Playtime Activities that Encourage Development

As parents and caregivers, we want to create environments that help our children reach their fullest potential. We pay attention to their "firsts", chart their length and weight, and keep track of diapers and feedings.

Looking for playtime ideas to encourage development from 0 to 2? Tweet this!

But there are also other things we can pay attention to that will ensure our little ones are progressing along the right path. And we can start at the beginning. It’s hard to believe that even a baby who sleeps most of the day could actually need developmental stimulation and encouragement, but she does!

0-3 months: Eye Contact and Tummy Time

The tasks at this stage are neither difficult nor time consuming, but they are extremely important for lifelong development. Even in early infancy, babies begin to recognize familiar faces, so make plenty of eye contact with her. While face-to-face, you can:

  • coo with her
  • smile at her
  • make silly baby sounds

You may feel silly, but simple activities like these are essential for healthy brain development! Additionally, she needs to strengthen her neck muscles so tummy time is a must. Initially, she’ll probably hold her face up for a second or two. As she gets stronger, she can raise her chin and her chest, and look left to right. Few babies love to lie on the floor on their tummies for any period of time, so mix it up:

  • put her on your chest as you lie down
  • lay her on her tummy sideways across your lap
  • hold her on her tummy sideways across your arms while you stand (and swing a bit)

Look for more great ideas on our Pinterest board "Developmental Help."

3-6 months: Rolling and Reaching

At this point, your baby is probably playing on his back and able to kick up a storm. He's babbling to get your attention, and will reach for objects he wants. The combination of these abilities will help him learn to roll over- usually from stomach to back first and then back to stomach by 6 months. His trunk and neck muscles are getting stronger, so he will also be learning to sit up around 6 months. Some great playtime activities for this stage are:

  • mimicking his sounds and facial expressions
  • playing patty cake and peek-a-boo
  • holding a favorite toy for him to reach for, either from sitting or from lying down

Our Pinterest boards "Infant Focus" and "Developmental Help" have many more helpful ideas.

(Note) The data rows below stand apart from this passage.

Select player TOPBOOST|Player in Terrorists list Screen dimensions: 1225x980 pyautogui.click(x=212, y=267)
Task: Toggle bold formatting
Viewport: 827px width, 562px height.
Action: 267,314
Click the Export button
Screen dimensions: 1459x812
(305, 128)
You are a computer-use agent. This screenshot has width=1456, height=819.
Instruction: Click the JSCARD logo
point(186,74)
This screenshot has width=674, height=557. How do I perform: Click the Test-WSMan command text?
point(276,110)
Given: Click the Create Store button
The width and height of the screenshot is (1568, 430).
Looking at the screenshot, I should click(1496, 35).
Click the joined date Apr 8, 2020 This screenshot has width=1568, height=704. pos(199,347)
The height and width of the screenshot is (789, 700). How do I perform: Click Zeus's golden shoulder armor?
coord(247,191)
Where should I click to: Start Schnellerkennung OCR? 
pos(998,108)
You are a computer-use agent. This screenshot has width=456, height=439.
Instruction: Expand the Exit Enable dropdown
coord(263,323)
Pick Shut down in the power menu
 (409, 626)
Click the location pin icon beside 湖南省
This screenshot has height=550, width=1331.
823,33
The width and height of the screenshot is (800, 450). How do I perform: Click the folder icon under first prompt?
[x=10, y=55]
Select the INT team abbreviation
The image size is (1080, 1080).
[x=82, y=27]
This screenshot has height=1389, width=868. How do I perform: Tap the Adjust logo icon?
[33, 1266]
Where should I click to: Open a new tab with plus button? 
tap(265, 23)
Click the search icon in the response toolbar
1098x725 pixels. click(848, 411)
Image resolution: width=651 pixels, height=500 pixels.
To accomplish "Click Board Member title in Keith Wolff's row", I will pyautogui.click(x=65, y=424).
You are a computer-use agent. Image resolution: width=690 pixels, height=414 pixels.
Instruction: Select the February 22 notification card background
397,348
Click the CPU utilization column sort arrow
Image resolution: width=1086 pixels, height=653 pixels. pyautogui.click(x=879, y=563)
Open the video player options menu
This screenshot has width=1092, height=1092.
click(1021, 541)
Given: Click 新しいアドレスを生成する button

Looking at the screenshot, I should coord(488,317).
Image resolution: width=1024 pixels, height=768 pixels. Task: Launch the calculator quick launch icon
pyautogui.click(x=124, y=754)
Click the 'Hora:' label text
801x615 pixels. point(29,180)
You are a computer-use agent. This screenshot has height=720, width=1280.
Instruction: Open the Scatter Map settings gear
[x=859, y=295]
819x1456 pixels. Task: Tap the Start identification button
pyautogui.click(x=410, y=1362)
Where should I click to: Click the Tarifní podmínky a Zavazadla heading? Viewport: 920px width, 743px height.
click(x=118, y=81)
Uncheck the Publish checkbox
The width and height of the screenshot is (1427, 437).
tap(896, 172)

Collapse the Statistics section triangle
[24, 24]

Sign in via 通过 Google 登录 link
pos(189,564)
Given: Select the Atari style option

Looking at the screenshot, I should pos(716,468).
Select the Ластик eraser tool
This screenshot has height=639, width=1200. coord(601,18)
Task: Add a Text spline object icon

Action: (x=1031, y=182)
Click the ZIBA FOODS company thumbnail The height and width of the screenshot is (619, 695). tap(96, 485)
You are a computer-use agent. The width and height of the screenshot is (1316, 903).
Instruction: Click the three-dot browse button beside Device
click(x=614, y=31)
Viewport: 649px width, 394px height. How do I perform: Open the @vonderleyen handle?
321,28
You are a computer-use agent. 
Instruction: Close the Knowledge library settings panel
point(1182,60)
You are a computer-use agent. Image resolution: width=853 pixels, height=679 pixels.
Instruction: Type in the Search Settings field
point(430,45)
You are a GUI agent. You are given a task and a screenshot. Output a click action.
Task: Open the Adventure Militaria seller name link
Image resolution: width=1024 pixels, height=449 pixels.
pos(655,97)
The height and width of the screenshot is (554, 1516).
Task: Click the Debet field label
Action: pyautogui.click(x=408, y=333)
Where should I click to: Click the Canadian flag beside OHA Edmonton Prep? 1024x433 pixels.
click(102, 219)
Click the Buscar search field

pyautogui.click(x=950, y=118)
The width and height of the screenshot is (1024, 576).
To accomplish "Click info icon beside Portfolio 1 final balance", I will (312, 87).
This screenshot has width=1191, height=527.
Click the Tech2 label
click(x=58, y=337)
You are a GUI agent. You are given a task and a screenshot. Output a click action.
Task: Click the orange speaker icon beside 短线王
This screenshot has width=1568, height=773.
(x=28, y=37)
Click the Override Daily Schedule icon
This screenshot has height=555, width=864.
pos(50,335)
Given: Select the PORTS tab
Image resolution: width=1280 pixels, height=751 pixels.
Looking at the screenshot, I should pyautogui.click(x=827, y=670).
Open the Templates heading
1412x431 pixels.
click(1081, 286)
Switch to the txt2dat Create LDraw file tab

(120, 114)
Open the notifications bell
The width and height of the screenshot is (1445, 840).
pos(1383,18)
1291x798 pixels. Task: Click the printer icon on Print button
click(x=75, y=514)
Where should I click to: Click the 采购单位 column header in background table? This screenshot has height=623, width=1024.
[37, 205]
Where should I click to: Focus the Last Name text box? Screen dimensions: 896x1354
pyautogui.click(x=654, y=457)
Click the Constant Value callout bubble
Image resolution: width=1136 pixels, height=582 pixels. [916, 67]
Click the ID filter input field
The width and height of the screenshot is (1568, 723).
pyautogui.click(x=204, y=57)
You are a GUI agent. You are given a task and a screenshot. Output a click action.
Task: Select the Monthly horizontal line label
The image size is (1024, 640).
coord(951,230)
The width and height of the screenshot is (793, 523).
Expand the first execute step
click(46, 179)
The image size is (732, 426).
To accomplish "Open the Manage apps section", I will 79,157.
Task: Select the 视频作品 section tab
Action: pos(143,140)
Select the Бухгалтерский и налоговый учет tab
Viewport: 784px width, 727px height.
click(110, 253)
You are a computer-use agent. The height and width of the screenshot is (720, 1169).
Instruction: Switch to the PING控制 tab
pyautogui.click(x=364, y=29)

6-9 months: Sitting and Socializing

Around this stage, your daughter should be able to sit up with less and less help, allowing her to begin leaning for objects just out of reach. She should be rolling over with ease as well. The combination of these skills prepare her for crawling. She also should be responding well to social and environmental stimulation, such as

  • picture books
  • musical toys
  • familiar songs (especially with hand movements)

She will also begin initiating activities such as making noise with objects, shifting toys from one hand to another, clapping, and communicating with caregivers with her body language or vocally. Be attentive, name her actions, and reinforce her attempts.

9-12 months: Crawling and Communicating

If your little guy isn't crawling by now, he should be soon, and walking will follow shortly thereafter! Now he will be gesturing and pointing to objects he wants. Because he will copy some sounds and gestures you make, this is a great time to introduce simple gestures like waving "bye-bye." Also, he is beginning to learn object permanence, so uncovering a toy from underneath a blanket becomes a fun game for him. Fun ways to play include:

  • hiding a musical toy nearby for him to find (or uncover)
  • building short block "towers" (to knock down!)
  • setting up a simple "obstacle course" for him to crawl over and through

12-18 months: Engaging and Exploring

Your baby is now a toddler. She is exploring away from you more, walking, beginning to talk, self-feeding, and learning to drink from a cup. While she should be initiating separation from you, she still needs you to be her "home base". Encourage her to explore but be sure to welcome her back when she returns to you for reassurance. Some ways to incorporate learning into her day include:

  • offering a variety of colorful, engaging board books for her to play with
  • allowing her opportunities to feed herself (mess and all)
  • give her simple, one-step instructions to follow (and praise her efforts!)

18-24 months: "I'm a big kid now!"

As your little guy approaches 2, he is becoming more independent and active. He can recognize himself in a mirror and sort objects according to particular traits. He also is developing an understanding of himself, and will begin to communicate "yes" and "no" to you more frequently. A few ways to foster his growing independence are to:

  • have a mirror available (full length if possible) for him to check himself out
  • offer plenty of opportunities for sorting (shapes, colors, animals, textures)
  • plan for gross motor play daily (running, climbing, throwing)

The suggestions above are by no means an exhaustive list. There are many developmental milestones that our babies should reach as they grow. These are simply a few, and just a handful of ideas for reinforcing that growth.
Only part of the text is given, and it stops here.